I wrote this, only because I feel people need to ask themselves if they are ready for this upgrade.
Many people think if I go turbo, my problems are over. Ha, the beginning is when you go turbo. The problem is guy's, if your a NT, and you go turbo, you run into problems. You have to decide if you have enough money to supply the continues modifications you will buy. You will have to understand, running low octain gas will be it, and from now on, when you look on the gasoline, you're getting the most expensive one. You also need to realise, am I a good enough driver to handle this kind of horsepower? I know you're laughing, thinking, omg, this kid must be ***. Hell no dood, I have seen people who can't control there car because it out-does them.

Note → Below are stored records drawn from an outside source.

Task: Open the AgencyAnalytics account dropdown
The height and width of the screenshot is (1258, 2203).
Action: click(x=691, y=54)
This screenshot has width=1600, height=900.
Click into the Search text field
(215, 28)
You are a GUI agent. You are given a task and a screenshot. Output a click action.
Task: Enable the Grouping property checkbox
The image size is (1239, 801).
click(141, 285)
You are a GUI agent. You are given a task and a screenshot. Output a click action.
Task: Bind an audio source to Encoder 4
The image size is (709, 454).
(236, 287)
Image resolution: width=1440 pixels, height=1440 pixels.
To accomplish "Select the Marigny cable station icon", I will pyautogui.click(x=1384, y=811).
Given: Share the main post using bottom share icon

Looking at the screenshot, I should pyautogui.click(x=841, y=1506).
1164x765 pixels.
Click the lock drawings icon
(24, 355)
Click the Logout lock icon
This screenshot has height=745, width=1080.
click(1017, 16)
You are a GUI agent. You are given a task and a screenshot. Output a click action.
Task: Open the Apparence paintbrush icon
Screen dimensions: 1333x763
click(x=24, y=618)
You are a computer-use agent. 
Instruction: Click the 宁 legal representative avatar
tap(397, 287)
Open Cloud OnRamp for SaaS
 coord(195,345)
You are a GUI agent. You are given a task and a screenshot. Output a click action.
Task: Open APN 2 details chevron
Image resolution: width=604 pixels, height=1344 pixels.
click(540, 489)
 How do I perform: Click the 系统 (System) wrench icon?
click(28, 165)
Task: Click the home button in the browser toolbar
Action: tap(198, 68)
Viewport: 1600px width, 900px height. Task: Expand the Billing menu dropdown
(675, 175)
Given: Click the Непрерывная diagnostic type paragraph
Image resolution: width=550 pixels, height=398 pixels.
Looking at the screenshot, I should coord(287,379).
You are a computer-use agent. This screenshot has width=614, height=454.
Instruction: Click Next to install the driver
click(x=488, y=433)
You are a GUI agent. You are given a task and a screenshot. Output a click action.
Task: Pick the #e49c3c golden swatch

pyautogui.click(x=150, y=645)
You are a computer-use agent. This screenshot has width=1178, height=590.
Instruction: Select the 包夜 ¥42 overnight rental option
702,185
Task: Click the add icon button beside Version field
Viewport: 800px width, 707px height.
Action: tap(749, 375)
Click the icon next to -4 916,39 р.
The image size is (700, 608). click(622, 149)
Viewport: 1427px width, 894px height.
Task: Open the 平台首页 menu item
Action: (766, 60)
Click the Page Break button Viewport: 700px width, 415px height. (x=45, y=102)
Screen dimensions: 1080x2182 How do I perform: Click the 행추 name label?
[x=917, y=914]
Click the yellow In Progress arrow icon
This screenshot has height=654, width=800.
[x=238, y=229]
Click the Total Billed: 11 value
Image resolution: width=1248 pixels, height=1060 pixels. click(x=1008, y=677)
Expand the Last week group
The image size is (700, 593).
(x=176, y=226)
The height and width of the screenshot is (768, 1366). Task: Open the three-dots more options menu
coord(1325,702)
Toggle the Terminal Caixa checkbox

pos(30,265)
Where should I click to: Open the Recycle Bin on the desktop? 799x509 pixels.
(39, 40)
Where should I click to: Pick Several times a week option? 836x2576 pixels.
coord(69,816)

Now ask your engine a question, can it handle the preasure of a turbo. That's hard to not think about. People who don't think before doing usually end up with severe problems/results. You have to make sure that this engine has good mileage on it, and that your engine life won't be completely destroyed by 120K on your engine.
A good way to lower compression for your car, is to run a 2mm head gasket. If you run your engine this way without turbo, expect 10% hp loss. Big loss if you ask me. But if you run it turbo, you can see your compression drop incrediably, and see that you can run high ammounts of psi going as far as your pistons and rods can take you.
You will have to look into manifolds, and the turbo you are planning to buy. You will have to change exhaust manifolds. No doubt on that. ANd you will have to change your downpipe, that is a must. Your fuel injector's and fuel pump will have to be changed if you start feeling fuel cut. To get better management, you can buy a Super-AFC, or you can look into other management systems such as the AEM EMS, that totally replaces your ECM = Engine Control Module, and then will be totally plug/play.
Some things for a turbo, you will need to figure where you want to get your oil. On the 2.0's, I believe there is a place on the head. As for the 1.8's, ahead of the oil filter, where we get clean oil is where you would hook that up. As for a return you can buy a 4G63 oil pan if you have the 2.0, and the oil vent, and then use that. For the 1.8, as long as you can find a way to get it back to the beginning, you'll be fine.
Other small thing's you'll need are a Boost Gauge, a 2/3 Pillar, so you can house these gauges. A Exhaust Gauge can't hurt, and a Fuel/Air Mixture gauge. Those are some nice things to have.
Also remember, change your timing belt before you do this, and make sure that you have 8+mm spark plug wires. NGK spark plug's work nicely in our DSM's.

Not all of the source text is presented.